I’ve been using an eGPU setup for a couple of years now (RTX 3090 in a Razer Core X Chroma over Thunderbolt) and only recently started getting random GPU disconnects mid-workload.
The failure is intermittent: sometimes after ~30 minutes, sometimes only after ~20 hours. It can happen under low VRAM usage too (not only high load).
Specs:
Laptop: Dell XPS 13 9340
OS: Ubuntu 22.04.5 LTS
Kernel: 6.5.0-45-generic
eGPU enclosure: Razer Core X Chroma (TB3)
GPU: NVIDIA RTX 3090
Driver stack currently installed: 580.126.09 (nvidia-driver-580-open)
Very recent changes that I can recall before the issue started
NVIDIA driver update (via unattended-upgrades):
580.95.05 → 580.126.09
Dell BIOS update:
1.21.0 → 1.23.0
I also cleaned laptop vents externally with compressed air (see below why I mention this).
Mid-workload the gpu apparently falls off the bus and I get “no devices were found”. Kernel logs repeatedly show this sequence:
Many corrected AER Data Link errors (BadDLLP) on pcieport 0000:02:01.0 (Intel JHL6540 TB3 bridge)
Then fatal AER (DLP) and link reset/recovery failure
Then NVIDIA:
Xid 79, GPU has fallen off the bus
Xid 154, recovery action … Node Reboot Required
I attached nvidia-bug-report logs (baseline and after drop). It appears to have something to do with the physical TB connection?
Has anyone seen this exact TB/eGPU pattern on 580.126.09 (open driver) on Ubuntu 22.04, and is there a recommended driver branch/workaround to test first?
P.S.
I have to use open drivers because I have a second egpu setup with a 5090 and afik the blackwell architecture doesn’t work without the open drivers.
If it’s not the cable, then it may be literally any other component with generally similar probability: very hard to tell.
It’s rather not a software issue, because that would affect many ppl roughly at the same time and there was no sudden massive amount of failure reports on egpu.io etc.

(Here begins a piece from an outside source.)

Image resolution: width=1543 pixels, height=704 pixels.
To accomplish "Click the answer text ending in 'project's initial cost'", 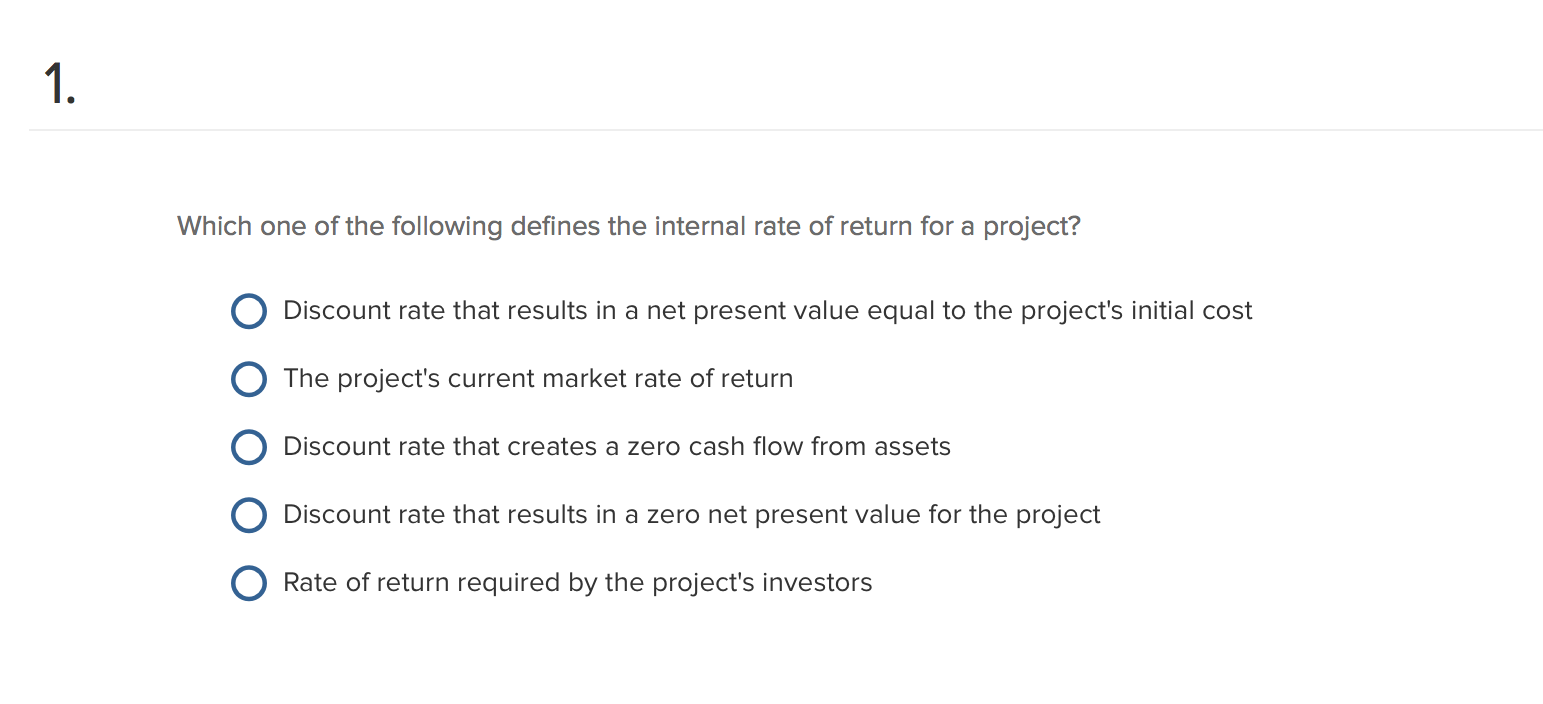I will 768,311.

The only software component involved IMO may be this DELL firmware upgrade, because that may be affecting only your model for example, so you may check if downgrading back helps.
were you able to find the Root cause of your issue?
I am using the Razer Core X with a 5060ti and Ubuntu 24.04 on a Minisforum UM790Pro and getting exact the Same AER Issues in my journalctl. I am also using the 580-Open driver.
sometimes the PC crashes - This could Happen After 2 mins and sometimes After Hours.
I am very interested in your Feedback what was your fix in the past or maybe the Razer Core X was just defect/broken.
Blackwell is known to be extremely unstable as a TB eGPU: see egpu.io forum for dozens of similar problem reports. This is most probably due to its low tolerance for PCIe signal latency.